Wednesday, September 5, 2007

Isn't This the Way I'm Supposed to Live?

This morning my father and I ate breakfast together, an unusual occurrence. We eat lots of other meals together, but in our family breakfast is a haphazard get-it-when-you-feel-hungry affair. We only have one working shower at the moment, so if we ate breakfast together we'd have to eat it in our pajamas or in the middle of the morning! Anyway, my father and I ate breakfast together. (He ate bread and cheese and I ate pancakes and syrup.) Anyway ...

As we ate, my father told me about a woman who has just died, September 2007.

In 2000 this woman was diagnosed with an aggressive form of breast cancer and 'given' six month to live by her doctor and surgeon. She was married and had young children. She heard what her doctor and surgeon told her, but she refused to accept it and just lie down to wait to die. She had chemotherapy and surgery and she ... lived. She lived the full six months her doctor and surgeon 'gave' her and then she lived another six years - so that seven years after her doctor and surgeon 'gave' her six months, she died, less than six months after completing a cycle event in which she pedalled across the United States of America from coast to coast.

You see, this woman didn't just refuse to accept her doctor's and surgeon's prognoses, she poured her heart and soul into living ... living life to the full and then some. As well as spending precious time with her husband and children, she ran and cycled and swam for charity, collecting money through sponsorship programs. She raised peoples' awareness of breast cancer and funded cancer research. I guess she did more living in the six months her doctors and surgeons gave her - and the seven years God gave her - than a lot of people do in six years or seventy years.

Listening to my father tell this unknown woman's story, I felt something stir within me and thought, 'Isn't this the way I'm supposed to live?' I don't know whether this woman was a Christian or not ... or whether she acknowledged God in her life and her suffering ... or whether she thought about whether her cancer was God's will and decided to live that situation 'to the hilt'. But her story makes me think of Jim Elliot, who said:

"Wherever you are, be all there. Live to the hilt every situation you believe to be the will of God."

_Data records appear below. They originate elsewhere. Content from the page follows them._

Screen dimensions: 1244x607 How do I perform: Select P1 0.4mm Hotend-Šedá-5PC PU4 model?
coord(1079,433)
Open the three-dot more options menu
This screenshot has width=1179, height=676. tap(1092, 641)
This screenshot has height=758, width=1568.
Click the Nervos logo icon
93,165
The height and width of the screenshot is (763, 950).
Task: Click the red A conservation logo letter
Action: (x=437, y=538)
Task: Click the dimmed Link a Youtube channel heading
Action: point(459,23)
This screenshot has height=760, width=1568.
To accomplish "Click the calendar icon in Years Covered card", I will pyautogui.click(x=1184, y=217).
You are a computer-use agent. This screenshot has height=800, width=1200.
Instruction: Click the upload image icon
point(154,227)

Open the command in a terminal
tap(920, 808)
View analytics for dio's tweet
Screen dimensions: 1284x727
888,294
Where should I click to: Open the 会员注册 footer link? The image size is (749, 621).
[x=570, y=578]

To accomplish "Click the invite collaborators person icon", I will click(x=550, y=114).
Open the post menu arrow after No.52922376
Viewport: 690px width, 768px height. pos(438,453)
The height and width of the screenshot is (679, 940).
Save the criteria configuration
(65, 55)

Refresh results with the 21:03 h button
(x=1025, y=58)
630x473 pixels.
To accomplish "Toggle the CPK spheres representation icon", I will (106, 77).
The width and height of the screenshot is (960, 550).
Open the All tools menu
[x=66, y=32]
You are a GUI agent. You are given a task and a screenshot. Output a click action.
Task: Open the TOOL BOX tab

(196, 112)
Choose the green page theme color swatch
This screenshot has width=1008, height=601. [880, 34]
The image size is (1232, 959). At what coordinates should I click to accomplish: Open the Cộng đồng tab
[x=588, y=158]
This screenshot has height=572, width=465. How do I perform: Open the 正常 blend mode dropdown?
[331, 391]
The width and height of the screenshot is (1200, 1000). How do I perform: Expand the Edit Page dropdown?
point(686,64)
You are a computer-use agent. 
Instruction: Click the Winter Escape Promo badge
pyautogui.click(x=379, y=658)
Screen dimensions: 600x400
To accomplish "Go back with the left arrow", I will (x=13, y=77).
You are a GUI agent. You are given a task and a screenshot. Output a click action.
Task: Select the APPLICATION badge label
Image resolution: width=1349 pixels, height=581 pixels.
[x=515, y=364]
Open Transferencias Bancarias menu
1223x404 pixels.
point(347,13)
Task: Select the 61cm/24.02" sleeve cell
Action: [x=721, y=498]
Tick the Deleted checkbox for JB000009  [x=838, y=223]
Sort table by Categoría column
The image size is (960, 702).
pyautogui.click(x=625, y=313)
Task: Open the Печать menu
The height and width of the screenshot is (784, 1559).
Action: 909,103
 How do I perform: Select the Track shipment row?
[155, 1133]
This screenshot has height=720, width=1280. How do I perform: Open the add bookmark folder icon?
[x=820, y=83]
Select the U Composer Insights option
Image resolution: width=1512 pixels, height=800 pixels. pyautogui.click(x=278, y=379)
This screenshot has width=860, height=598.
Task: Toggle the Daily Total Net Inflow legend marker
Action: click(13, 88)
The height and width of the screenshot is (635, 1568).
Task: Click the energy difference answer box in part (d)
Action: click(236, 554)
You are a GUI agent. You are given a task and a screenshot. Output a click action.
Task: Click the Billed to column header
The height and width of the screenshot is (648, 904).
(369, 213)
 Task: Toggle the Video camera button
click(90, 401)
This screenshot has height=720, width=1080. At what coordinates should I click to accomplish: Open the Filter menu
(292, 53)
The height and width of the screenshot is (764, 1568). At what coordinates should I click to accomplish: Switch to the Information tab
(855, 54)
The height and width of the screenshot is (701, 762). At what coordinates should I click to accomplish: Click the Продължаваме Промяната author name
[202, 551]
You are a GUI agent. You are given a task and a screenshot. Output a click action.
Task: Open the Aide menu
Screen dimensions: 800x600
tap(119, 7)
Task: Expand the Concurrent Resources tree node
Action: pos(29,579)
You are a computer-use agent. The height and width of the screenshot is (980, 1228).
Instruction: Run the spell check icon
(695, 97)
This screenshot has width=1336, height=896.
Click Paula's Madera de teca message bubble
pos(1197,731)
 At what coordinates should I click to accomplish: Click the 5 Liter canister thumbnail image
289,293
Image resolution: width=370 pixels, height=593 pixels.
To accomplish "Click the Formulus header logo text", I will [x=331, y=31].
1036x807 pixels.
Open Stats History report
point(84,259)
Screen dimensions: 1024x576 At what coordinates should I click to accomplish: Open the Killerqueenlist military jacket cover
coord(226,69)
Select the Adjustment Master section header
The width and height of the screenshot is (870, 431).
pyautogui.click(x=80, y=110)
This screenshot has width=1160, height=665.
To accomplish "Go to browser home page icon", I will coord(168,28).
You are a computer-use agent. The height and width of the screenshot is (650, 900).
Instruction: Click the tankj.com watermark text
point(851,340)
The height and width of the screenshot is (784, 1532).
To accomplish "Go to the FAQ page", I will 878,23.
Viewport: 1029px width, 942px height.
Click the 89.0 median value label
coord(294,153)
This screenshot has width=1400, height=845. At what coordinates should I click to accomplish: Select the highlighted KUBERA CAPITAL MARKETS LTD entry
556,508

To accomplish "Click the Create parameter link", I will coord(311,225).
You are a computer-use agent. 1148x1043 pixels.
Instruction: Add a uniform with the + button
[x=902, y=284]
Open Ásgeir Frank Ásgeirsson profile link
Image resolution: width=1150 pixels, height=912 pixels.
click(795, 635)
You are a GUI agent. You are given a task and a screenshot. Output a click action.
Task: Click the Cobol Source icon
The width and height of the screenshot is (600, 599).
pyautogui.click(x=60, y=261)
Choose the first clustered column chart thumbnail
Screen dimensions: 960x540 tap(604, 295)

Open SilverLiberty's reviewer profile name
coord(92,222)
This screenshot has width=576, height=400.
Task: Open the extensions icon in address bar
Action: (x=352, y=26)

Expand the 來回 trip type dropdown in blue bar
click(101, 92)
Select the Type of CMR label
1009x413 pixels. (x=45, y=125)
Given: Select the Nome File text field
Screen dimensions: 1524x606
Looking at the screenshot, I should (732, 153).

Each and every one of us is like this woman, in that every day and every week and every year we have is a gift from God. Shouldn't each and every one of us acknowledge God's will in our lives and decide to live each situation 'to the hilt'? Since none of us knows how many moments and how many years God has given us, shouldn't we pour our hearts and souls into living each moment and each year to the full? Shouldn't we read this woman's story and be inspired by her example of living life 'to the hilt' ... be inspired to the extent of following her example and living life to the full ... and then some?

Imagine what would happen ... how much power and potential for God would be unleashed ... if each and every one of us decided to live every situation we believed to be the will of God 'to the hilt' and lived life to the full ... and then some! Imagine ... the passion, the enthusiasm, the joy ... that would be contagious and would change the world ...

Isn't this the way I'm supposed to live?

2 comments:

Anna S said...

What an encouraging, inspiring post, Elizabeth! I think we *all* could be so much happier if we tried to live every day to the fullest, without dreaming of a rose garden, but rather, enjoying the roses (and even thorns) we have today.

Elizabeth said...

Aww ... thank you, Anna! I was inspired by the story this morning and I wanted to pass the inspiration on to others! :-> I like the idea of enjoying the roses AND the thorns ... some people deny the roses because of the thorns and other people deny the thorns because of the roses. I think it's best to just accept and enjoy (as much as possible!) both!